The proposed rule provides that this application of the statutory bars to eligibility for asylum and withholding of removal would be effectuated at the credible fear screening stage for those in expedited removal proceedings “to streamline the protection review process and minimize the spread and possible introduction into the United States of communicable and widespread disease.” The proposed rule also would allow DHS to exercise its prosecutorial discretion regarding how to process individuals subject to expedited removal who are determined to be ineligible for asylum in the United States on certain grounds, including “being reasonably regarded as a danger to the security of the United States.” Finally, the proposed rule would “modify the process for evaluating the eligibility of aliens for deferral of removal who are ineligible for withholding of removal as presenting a danger to the security of the United States.”

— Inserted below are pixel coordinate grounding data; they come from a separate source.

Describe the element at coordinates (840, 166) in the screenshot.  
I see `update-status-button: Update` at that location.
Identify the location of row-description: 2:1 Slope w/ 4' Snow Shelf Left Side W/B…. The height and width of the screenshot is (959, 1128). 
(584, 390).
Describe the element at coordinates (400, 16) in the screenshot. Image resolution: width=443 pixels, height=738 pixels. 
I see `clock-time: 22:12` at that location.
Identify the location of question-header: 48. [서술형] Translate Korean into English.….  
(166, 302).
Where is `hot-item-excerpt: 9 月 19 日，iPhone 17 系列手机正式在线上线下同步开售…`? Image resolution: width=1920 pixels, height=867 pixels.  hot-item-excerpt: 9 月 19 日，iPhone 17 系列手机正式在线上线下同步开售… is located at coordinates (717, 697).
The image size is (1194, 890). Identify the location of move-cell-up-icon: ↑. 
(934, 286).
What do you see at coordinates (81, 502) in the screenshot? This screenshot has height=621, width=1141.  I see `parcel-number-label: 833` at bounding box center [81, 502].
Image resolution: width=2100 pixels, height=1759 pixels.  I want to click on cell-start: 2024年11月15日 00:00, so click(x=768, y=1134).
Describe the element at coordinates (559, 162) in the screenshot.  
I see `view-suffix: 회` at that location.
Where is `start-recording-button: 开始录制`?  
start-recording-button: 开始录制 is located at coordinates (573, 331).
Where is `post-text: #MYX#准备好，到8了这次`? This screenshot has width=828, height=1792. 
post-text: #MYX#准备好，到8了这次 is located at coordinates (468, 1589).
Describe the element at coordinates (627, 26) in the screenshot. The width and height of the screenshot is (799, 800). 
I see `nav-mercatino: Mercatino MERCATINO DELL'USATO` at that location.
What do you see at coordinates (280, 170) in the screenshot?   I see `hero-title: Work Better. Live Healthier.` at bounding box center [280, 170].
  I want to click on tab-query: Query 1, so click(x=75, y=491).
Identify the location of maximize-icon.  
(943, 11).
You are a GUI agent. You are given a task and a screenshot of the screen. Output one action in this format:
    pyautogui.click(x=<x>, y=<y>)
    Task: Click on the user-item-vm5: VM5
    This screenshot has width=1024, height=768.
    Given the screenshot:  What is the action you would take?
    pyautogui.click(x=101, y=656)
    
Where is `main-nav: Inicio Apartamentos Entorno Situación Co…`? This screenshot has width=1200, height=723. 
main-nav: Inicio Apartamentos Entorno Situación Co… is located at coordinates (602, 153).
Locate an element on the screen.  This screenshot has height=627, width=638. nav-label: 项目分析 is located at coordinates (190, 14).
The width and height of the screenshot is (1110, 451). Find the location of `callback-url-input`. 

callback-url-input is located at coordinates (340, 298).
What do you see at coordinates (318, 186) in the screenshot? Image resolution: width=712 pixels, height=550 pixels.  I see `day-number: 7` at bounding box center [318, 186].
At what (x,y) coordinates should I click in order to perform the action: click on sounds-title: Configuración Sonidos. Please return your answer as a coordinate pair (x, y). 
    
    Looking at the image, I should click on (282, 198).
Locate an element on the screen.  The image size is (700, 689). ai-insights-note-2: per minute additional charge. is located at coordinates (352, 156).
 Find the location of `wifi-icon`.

Comments on the proposed rule are due by August 10, 2020.


DOJ Settles With Florida Company Re Immigration-Related Discrimination Claims

The Department of Justice announced that it reached a settlement with Bel USA LLC (Bel USA), an online distributor and retailer of customized promotional products located in Miami-Dade County, Florida. The settlement resolves claims that Bel USA discriminated against work-authorized non-U.S. citizens by requiring them to provide specific and unnecessary immigration documents when verifying their work authorization, because of their citizenship or immigration status.

Under the terms of the settlement agreement, Bel USA will pay a civil penalty of $100,000, train its employees about the antidiscrimination requirements, and be subject to reporting and monitoring.


President Trump Alludes to New Plans for DACA

After President Trump’s attempt to end Deferred Action for Childhood Arrivals (DACA) through the Supreme Court failed, at least in the short term, he gave an interview on July 10, 2020, to Telemundo in which he referred to an “executive order” and a “bill” interchangeably that would make unspecified reforms. Congress has not passed a bill related to DACA, but he said he planned to sign “an immigration bill that a lot of people don’t know about.” He said he would “be signing a major immigration bill as an executive order, which the Supreme Court now, because of the DACA decision, has given me the power to do that.”

Legal commenters noted that immigration law cannot be changed through executive order. Several immigration-related bills are floating around, including a 600-page merit-based proposal supported by Jared Kushner, President Trump’s son-in-law and senior advisor, and a bill passed by House Democrats, but any chances of passage of immigration reform appear dim before the presidential election in November.